• Problems
**A.** In the passage on Christ's forgiveness, rewrite the part that opens with the words containing "Christ offers forgiveness" and closes with "champions in Christ.", swapping "champions" for "victors".
**B.** Which verse of Isaiah does the passage on Christ's forgiveness quote?

• Source document
So what is the purpose of our heavenly Father, what is the purpose of the Lord in offering forgiveness to all if they would but repent, in asking the Father to cancel out, to blot out the guilt of the conspirators in so heinous a crime? It was for the sake of imparting mercy to sinners, to each of us, regardless of the circumstances of our oppression in life, we must assume the heart and mind of God and align ourselves with forgivers. Jesus knew on the cross all the pain, physical, mental, spiritual, psychological that man can inflict and also the divine wrath and rejection that our sin deserves; for He was in their place, reconciling us with the Father through his death. "All we, like sheep have gone astray ... and the Lord has laid on him the iniquities of us all" Isaiah 53: 6.
Christ offers forgiveness so we will be emptied of our sins, so we come to recognize and understand the worst we can do is not as great as the most God can do in pardon and forgiveness and remission. "Knowing this, that our old man was crucified with him, that the body of sin might be done away with, that we should no longer be slaves of sin" Romans 6: 6. Part of our passion comes from the daily realization that we are not so much sinners, but that we can be transformed into winners. To the victor go the spoils and we enjoy every benefit of the victory that was won on Golgotha when Christ defeats death. Now we need only surrender fully to him and serve under his command. When we realize that our future is secured, that there is no way the devil can snatch us from God's hands if we truly belong to him, we take on the positive and exuberant spirit of champions in Christ.
But how do we surrender? As we share in Christ's victory, we share in his crucifixion. As we become Christians of better and better quality, we are crucified with him and we rise with him. Thus in forgiving us from the cross, we are elevated in anticipation, Christ expects us to be inspired and strengthened by his forgiving grace and to eagerly respond to his first shown love, to ally ourselves with him as victor, as participants in salvation triumph. This means that the self-defeating part of us, the rebelliousness, the strife, the resentment, the selfishness, the slavery to our lusts; all these things are nailed to the cross with Christ. It is the sum of these evils, what is called the old self, that is crucified. Then as surely as Christ rose in perfect form on the third day, we rise again to walk in newness of life, impassioned with the spirit of victors and champions.

• Given information
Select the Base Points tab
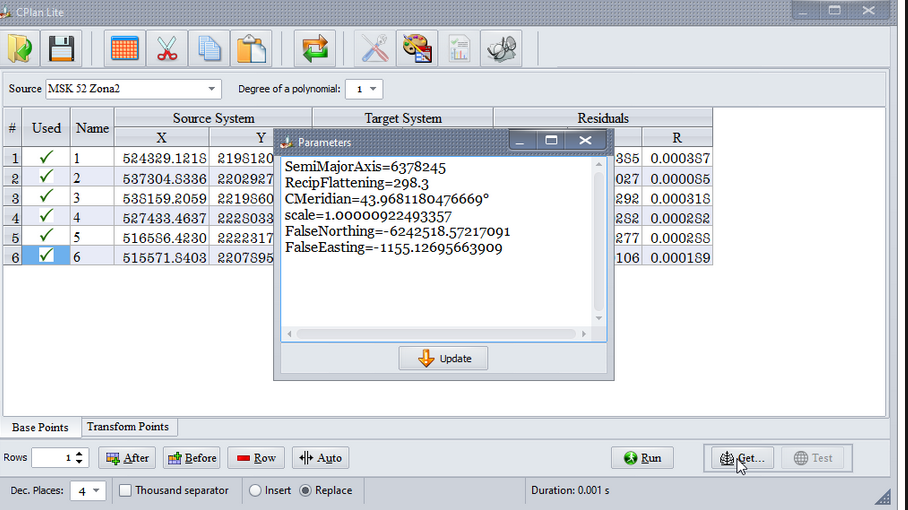 (40, 428)
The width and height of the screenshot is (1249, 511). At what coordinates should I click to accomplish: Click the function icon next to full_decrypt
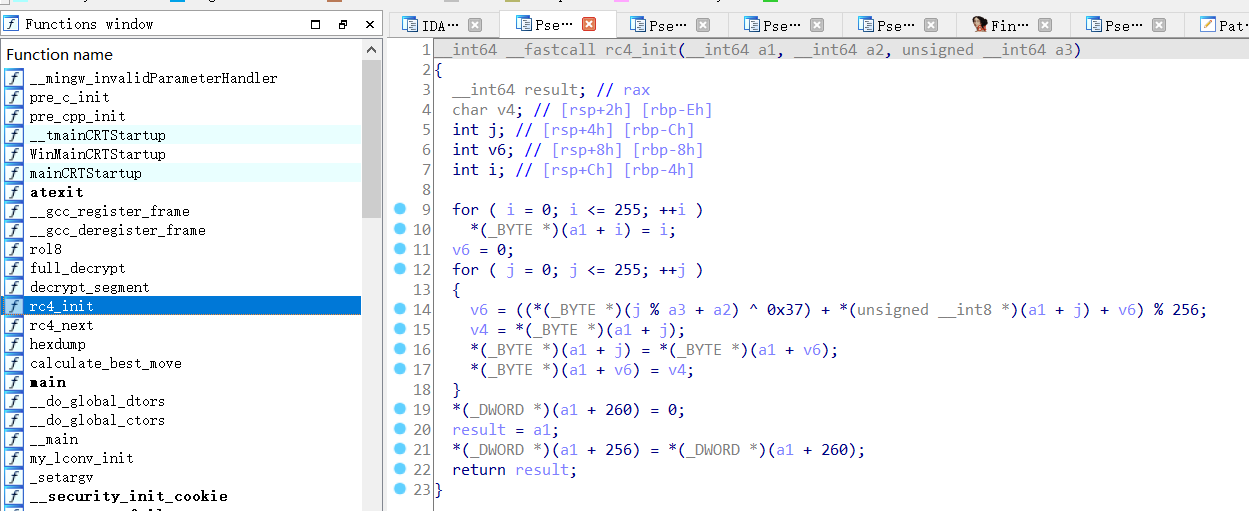tap(14, 268)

• Final results
**A.**
Christ offers forgiveness so we will be emptied of our sins, so we come to recognize and understand the worst we can do is not as great as the most God can do in pardon and forgiveness and remission. "Knowing this, that our old man was crucified with him, that the body of sin might be done away with, that we should no longer be slaves of sin" Romans 6: 6. Part of our passion comes from the daily realization that we are not so much sinners, but that we can be transformed into winners. To the victor go the spoils and we enjoy every benefit of the victory that was won on Golgotha when Christ defeats death. Now we need only surrender fully to him and serve under his command. When we realize that our future is secured, that there is no way the devil can snatch us from God's hands if we truly belong to him, we take on the positive and exuberant spirit of victors in Christ.

**B.** Isaiah 53:6